*Page text:*
────────────────────

Is Huckleberry Finn an actual being? What about Mickey Mouse?

They are fictional, but they are real as fictional beings.

Cthulhu was imagined, invented, made up - however you want to put it - by an early 20th Century American author of pulp horror fiction named Howard Philip Lovecraft. He was writing stories for magazines, not intending them to be taken seriously as anything but fiction. The fact that he attained a large cult following (pun not intended, but apt) assured that his work would be known in the same general circles as paranormal phenomena, occultism and things of that sort. I don't know of anyone working experimentally with Lovecraft's imaginary entities in a magical context earlier than the 1970's, when the "Simon" Necronomicon was assembled out of ideas from Lovecraft and fragments of actual Sumerian myths and magical formulae.

────────────────────

*Data provided:*
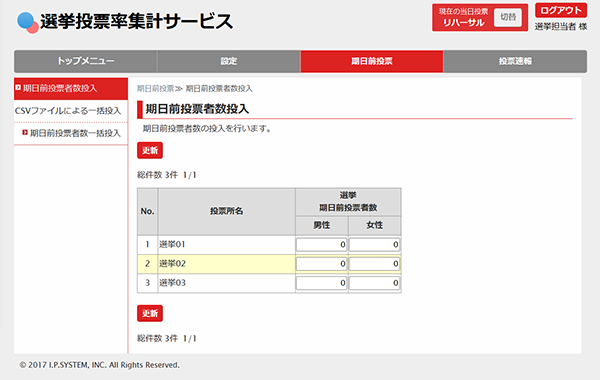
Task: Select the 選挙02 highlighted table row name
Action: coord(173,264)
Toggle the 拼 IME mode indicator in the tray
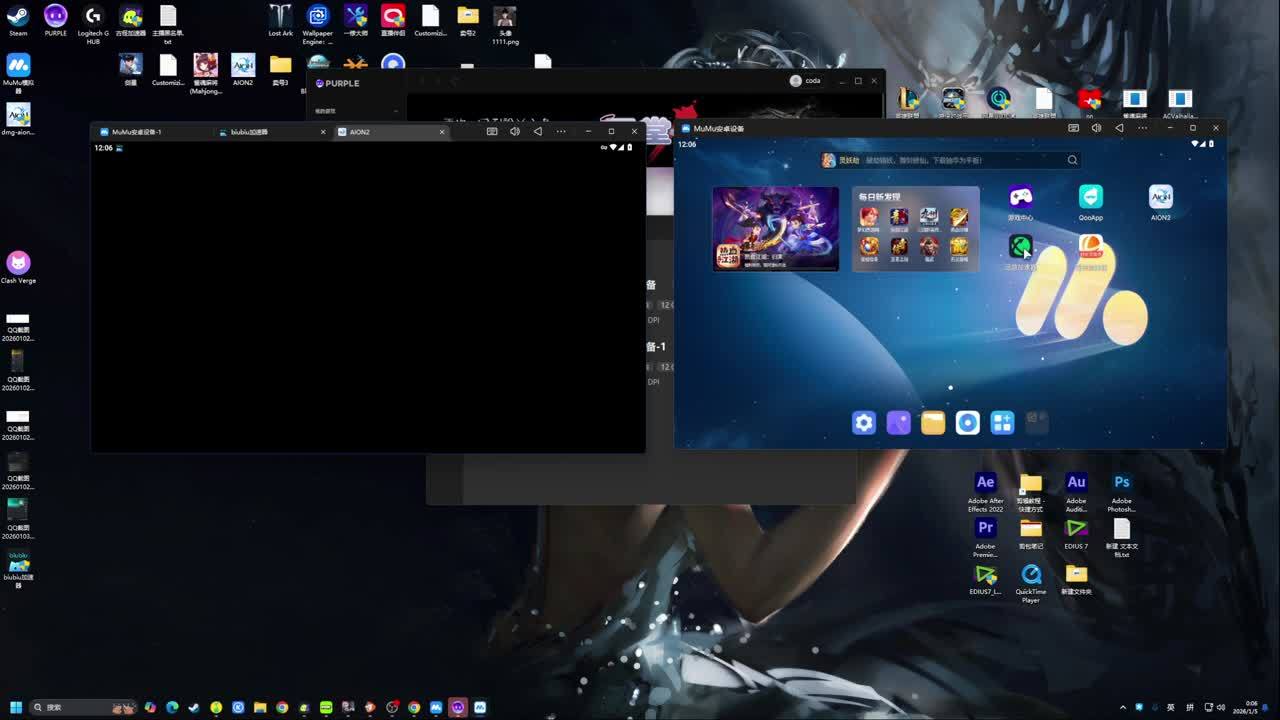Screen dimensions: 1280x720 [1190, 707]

────────────────────

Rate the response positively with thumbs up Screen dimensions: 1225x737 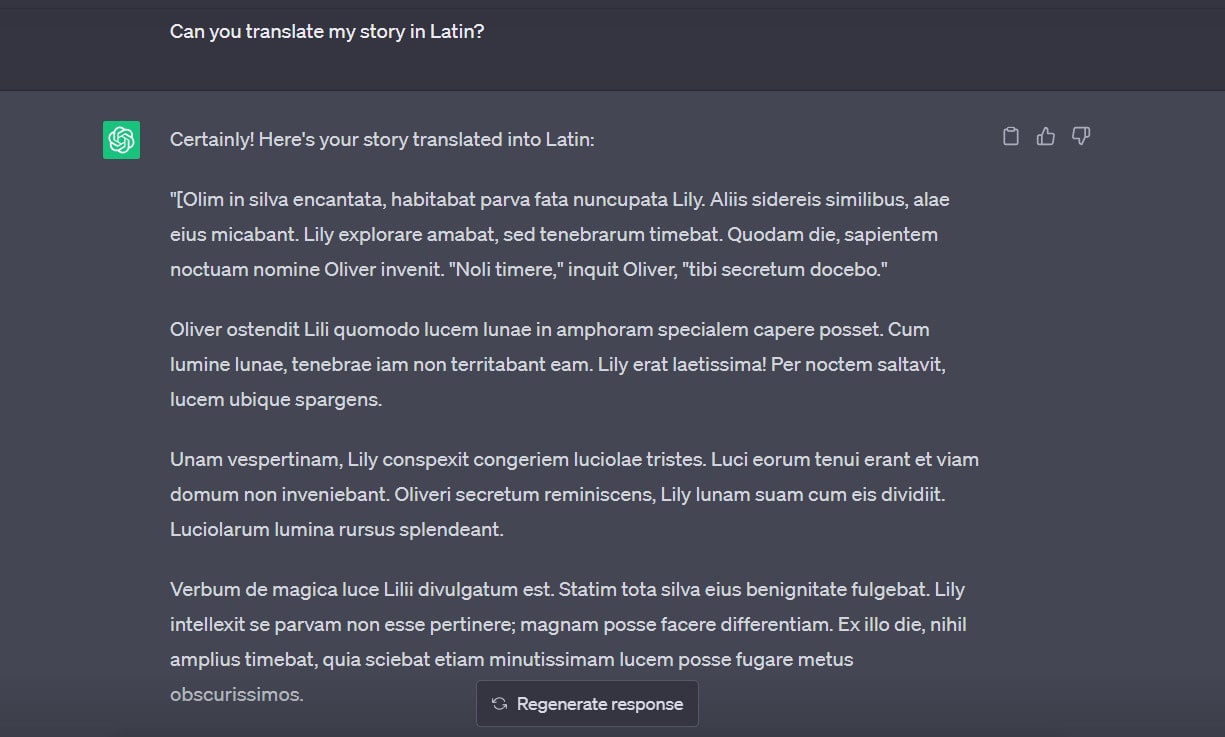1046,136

────────────────────

*What to work on:*
a) List every fictional character named in the text on fictional beings.
b) In the text on fictional beings, rewrite the paragraph beginning "Cthulhu was imagined, invented, made up" more briefly, keeping its main facts.

*Answers for this exercise:*
a)
Huckleberry Finn
Mickey Mouse
Cthulhu

b) Cthulhu was invented by Howard Philip Lovecraft, an early 20th Century American writer of pulp horror, who wrote magazine stories meant only as fiction. His large cult following made his work known in circles interested in paranormal phenomena and occultism. The writer knows of no one using Lovecraft's imaginary entities in a magical context before the 1970's, when the "Simon" Necronomicon was assembled from Lovecraft's ideas and fragments of actual Sumerian myths and magical formulae.